An interesting titbit in the Chessvibes report on the French Championship. The tournament schedule had to be re-arranged after 230 chess clocks were stolen from the venue. The scheduled rest day (for the B,C, and D events) was moved to the day after the theft to allow the organisers to find (or recover) clocks (The report does not say if the clocks were indeed recovered).

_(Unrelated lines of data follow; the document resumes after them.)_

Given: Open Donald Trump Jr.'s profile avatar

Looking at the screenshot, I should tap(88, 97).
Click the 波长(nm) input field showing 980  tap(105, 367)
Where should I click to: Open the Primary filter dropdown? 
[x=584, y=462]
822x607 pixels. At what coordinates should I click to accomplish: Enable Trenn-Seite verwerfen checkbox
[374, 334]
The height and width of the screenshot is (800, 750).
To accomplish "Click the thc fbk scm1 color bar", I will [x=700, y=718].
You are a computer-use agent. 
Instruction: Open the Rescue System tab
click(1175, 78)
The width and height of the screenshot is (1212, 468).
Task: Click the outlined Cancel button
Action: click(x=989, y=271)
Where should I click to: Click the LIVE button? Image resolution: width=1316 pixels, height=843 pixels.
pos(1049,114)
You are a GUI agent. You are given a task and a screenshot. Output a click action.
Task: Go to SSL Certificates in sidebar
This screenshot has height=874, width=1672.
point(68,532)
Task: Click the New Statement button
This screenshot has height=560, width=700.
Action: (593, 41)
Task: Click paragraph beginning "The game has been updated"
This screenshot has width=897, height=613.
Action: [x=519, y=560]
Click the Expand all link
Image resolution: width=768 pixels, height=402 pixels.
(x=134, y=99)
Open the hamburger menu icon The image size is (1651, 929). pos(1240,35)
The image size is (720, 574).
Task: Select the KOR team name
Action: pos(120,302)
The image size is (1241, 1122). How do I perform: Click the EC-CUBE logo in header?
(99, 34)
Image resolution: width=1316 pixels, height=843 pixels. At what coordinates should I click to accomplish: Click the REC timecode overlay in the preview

Very annoying, although not unprecedented. While clocks are probably the most valuable pieces of equipment at a chess tournament, fencing them may turn out to be difficult, in that they have a very specialised use. Previous large scale thefts have usually been pranks or political statements. The Australian Junior in Adelaide a few years back had all the kings stolen between rounds, and while the culprits were never caught, the pieces eventually were. A few years before that, the ANU Open had a different kind of theft, with the large score tables disappearing the night before the first round. After about 45 minutes of examining security tapes, we finally worked out that the thief had cunningly left them in the tournament hall, but had hid them behind some curtains.
Overall I'm surprised (but at the same time pleased) that theft of chess equipment isn't that common. When digital clocks first came on the scene, the odd one or two seemed to go missing at the end of a tournament, but even this seems to have stopped. And I've never really seen boards or sets go missing in large numbers either.